La consegna dello spadino dà il via a Sas Pariglias

Ieri in Comune la cerimonia che inaugura ufficialmente l’esibizione di domani Oggi in Corso Umberto specialisti al lavoro per realizzare i 300 metri di pista

BONORVA. Alle 12.30, come da cerimoniale, nell’ufficio del sindaco Massimo D’Agostino si sono presentati il presidente dell’associazione “S’Ischiglia”, Tore Senes, “S’asone ‘e Carrasegare”, Ivan Sanna, accompagnati da diversi soci e collaboratori, per la consegna dello spadino di comando di “Sas Pariglias Bonorvesas 2020”.

È stata una cerimonia semplice, durante la quale il sindaco ha evidenziato il delicato compito di dare nuovo valore e vigore alle iniziative che rivestono un particolare richiamo con le tradizioni più antiche e genuine del paese.
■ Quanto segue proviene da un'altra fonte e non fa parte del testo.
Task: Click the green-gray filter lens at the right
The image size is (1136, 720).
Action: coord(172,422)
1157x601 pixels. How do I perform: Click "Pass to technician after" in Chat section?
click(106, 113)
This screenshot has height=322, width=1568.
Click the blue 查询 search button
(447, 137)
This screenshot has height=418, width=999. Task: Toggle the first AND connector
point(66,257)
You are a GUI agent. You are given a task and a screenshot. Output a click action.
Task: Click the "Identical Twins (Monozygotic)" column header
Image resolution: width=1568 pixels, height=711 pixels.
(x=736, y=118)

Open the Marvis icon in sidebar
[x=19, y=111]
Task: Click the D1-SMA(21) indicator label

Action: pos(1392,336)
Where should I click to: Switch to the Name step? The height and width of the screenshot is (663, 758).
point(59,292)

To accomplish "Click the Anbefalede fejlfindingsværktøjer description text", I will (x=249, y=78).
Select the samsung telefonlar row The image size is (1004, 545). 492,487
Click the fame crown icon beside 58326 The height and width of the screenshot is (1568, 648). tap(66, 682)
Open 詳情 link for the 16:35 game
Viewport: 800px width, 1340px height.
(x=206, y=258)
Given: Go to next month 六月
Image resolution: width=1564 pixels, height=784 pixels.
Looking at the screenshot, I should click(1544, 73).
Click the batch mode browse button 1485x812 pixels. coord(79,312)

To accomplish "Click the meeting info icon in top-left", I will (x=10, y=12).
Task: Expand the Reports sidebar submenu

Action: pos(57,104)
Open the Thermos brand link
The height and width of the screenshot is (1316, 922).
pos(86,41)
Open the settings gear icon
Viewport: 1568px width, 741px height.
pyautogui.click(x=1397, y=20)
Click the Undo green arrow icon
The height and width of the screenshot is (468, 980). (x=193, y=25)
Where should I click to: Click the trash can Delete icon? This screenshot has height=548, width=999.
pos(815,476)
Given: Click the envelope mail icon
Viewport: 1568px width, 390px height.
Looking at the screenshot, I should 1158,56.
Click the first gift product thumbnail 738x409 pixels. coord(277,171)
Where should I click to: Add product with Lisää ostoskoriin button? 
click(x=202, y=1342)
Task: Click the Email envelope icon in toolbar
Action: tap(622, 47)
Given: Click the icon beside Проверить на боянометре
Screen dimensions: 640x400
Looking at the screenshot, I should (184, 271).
Le manifestazioni del Carnevale appena terminate, ha osservato, hanno evidenziato l’impegno e la volontà di gran parte dei bonorvesi, in particolare dei giovani che, pur con le tante difficoltà economiche che comporta, hanno deciso di offrire lo spettacolo di tanti stupendi carri allegorici, di improbabili gruppi mascherati e di semplici e simpatiche maschere, per ridare un soffio di speranza e portare tanta allegria dove esistono problemi irrisolti, dovuti in gran parte al decremento demografico e alla mancanza di lavoro e che hanno creato solo malumori, preoccupazioni e affanno. L’associazione Cavalieri di S’Ischiglia, fin dalla prima edizione del 1999, anche grazie alla presenza di tanti giovani, si è assunta, con grande passione e dedizione, il compito di riportare ai fasti di tempi lontani la corsa alle pariglie, ed è impegnata a tenere alto il nome del paese, per contribuire a recuperare e rinverdire antiche usanze e costumi. La cerimonia ha avuto il suo perfezionamento con la consegna al presidente Tore Senes e a S’Asone designato, Ivan Sanna, dello spadino di comando e gli auguri per la riuscita di una manifestazione che propone il singolare e straordinario spettacolo offerto dalla bellezza dei cavalli e dalla perfetta armonia delle figurazioni eseguite, in perfetta e eccezionale simbiosi, fra il cavallo in corsa e il fantino. La manifestazione ha avuto un prologo con l’affissione sulla facciata della casa di “Su Asone”, in via Amendola, di una targhetta ricordo in ceramica. Da stamattina intanto sono al lavoro gli specialisti per allestire, in modo adeguato e sicuro, i trecento metri di pista, ricavata sull’asfalto del centrale Corso Umberto I, e proteggerli con la stesura di uno spesso strato di sabbia che consentirà ai cavalli di percorrerli al galoppo e in piena sicurezza.